-------- DATA IN THIS EXERCISE
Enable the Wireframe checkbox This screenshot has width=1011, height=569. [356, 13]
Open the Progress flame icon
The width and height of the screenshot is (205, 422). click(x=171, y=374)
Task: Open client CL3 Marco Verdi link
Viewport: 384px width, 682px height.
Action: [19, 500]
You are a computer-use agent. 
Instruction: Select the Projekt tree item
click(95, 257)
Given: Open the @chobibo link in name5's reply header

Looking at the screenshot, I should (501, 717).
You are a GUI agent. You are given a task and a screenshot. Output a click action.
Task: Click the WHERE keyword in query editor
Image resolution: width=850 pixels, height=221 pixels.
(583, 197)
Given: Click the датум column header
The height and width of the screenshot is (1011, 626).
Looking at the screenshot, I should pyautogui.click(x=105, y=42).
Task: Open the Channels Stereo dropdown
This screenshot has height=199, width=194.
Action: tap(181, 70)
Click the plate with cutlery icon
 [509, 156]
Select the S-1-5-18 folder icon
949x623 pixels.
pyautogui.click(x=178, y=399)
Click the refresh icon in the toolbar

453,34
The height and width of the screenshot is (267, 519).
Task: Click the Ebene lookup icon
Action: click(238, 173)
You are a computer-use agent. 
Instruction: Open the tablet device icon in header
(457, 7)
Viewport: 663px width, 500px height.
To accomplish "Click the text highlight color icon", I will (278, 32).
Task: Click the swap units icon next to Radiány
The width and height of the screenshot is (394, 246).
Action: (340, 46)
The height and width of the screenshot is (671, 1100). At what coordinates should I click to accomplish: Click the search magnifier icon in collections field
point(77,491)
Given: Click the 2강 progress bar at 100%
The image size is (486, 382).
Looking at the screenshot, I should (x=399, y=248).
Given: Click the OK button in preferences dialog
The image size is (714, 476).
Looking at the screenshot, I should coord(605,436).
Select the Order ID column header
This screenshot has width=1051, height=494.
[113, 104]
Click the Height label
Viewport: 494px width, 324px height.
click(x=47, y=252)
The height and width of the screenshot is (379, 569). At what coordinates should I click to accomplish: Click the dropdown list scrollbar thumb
----------------
Reproduce the full set of records precisely.

Enable the Wireframe checkbox This screenshot has width=1011, height=569. [356, 13]
Open the Progress flame icon
The width and height of the screenshot is (205, 422). click(x=171, y=374)
Task: Open client CL3 Marco Verdi link
Viewport: 384px width, 682px height.
Action: [19, 500]
You are a computer-use agent. 
Instruction: Select the Projekt tree item
click(95, 257)
Given: Open the @chobibo link in name5's reply header

Looking at the screenshot, I should (501, 717).
You are a GUI agent. You are given a task and a screenshot. Output a click action.
Task: Click the WHERE keyword in query editor
Image resolution: width=850 pixels, height=221 pixels.
(583, 197)
Given: Click the датум column header
The height and width of the screenshot is (1011, 626).
Looking at the screenshot, I should pyautogui.click(x=105, y=42).
Task: Open the Channels Stereo dropdown
This screenshot has height=199, width=194.
Action: tap(181, 70)
Click the plate with cutlery icon
 [509, 156]
Select the S-1-5-18 folder icon
949x623 pixels.
pyautogui.click(x=178, y=399)
Click the refresh icon in the toolbar

453,34
The height and width of the screenshot is (267, 519).
Task: Click the Ebene lookup icon
Action: click(238, 173)
You are a computer-use agent. 
Instruction: Open the tablet device icon in header
(457, 7)
Viewport: 663px width, 500px height.
To accomplish "Click the text highlight color icon", I will (278, 32).
Task: Click the swap units icon next to Radiány
The width and height of the screenshot is (394, 246).
Action: (340, 46)
The height and width of the screenshot is (671, 1100). At what coordinates should I click to accomplish: Click the search magnifier icon in collections field
point(77,491)
Given: Click the 2강 progress bar at 100%
The image size is (486, 382).
Looking at the screenshot, I should (x=399, y=248).
Given: Click the OK button in preferences dialog
The image size is (714, 476).
Looking at the screenshot, I should coord(605,436).
Select the Order ID column header
This screenshot has width=1051, height=494.
[113, 104]
Click the Height label
Viewport: 494px width, 324px height.
click(x=47, y=252)
The height and width of the screenshot is (379, 569). At what coordinates should I click to accomplish: Click the dropdown list scrollbar thumb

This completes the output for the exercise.